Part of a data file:
☆ ☆ ☆

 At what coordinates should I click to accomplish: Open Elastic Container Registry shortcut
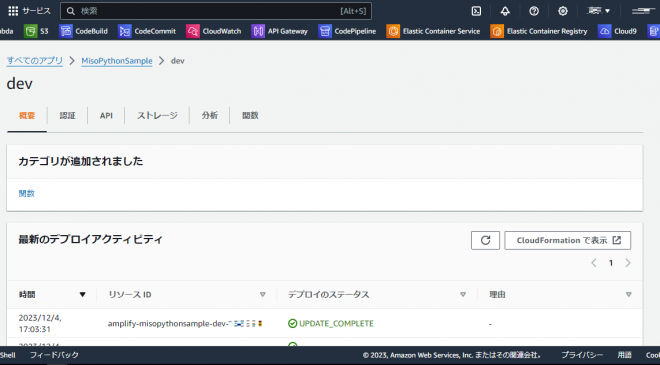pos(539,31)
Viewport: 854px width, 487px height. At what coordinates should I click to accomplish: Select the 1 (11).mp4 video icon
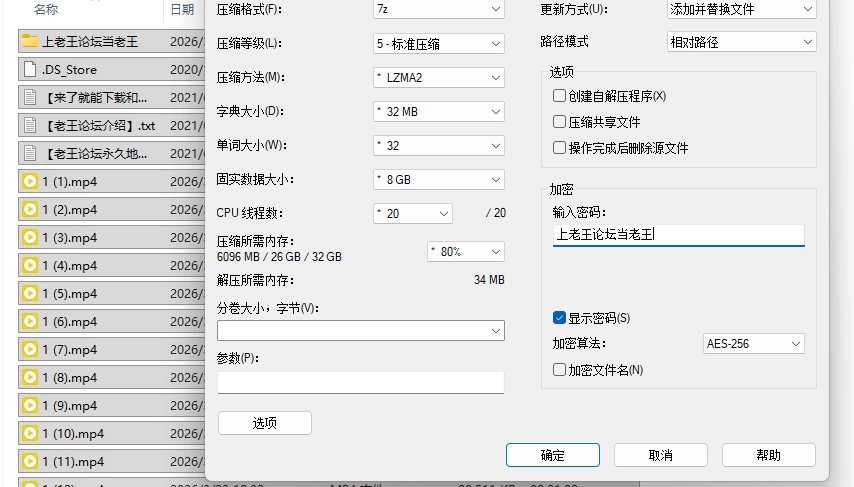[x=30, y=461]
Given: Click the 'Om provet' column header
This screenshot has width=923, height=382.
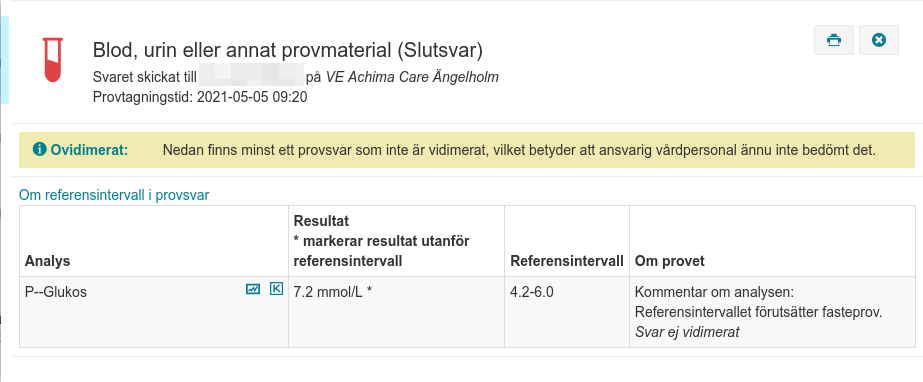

☆ ☆ ☆

• **Work to complete**
Please copy out every line of the records above word for word, omitting the pictures.

• **Solution to this task**
 At what coordinates should I click to accomplish: Open Elastic Container Registry shortcut
pos(539,31)
Viewport: 854px width, 487px height. At what coordinates should I click to accomplish: Select the 1 (11).mp4 video icon
[x=30, y=461]
Given: Click the 'Om provet' column header
This screenshot has width=923, height=382.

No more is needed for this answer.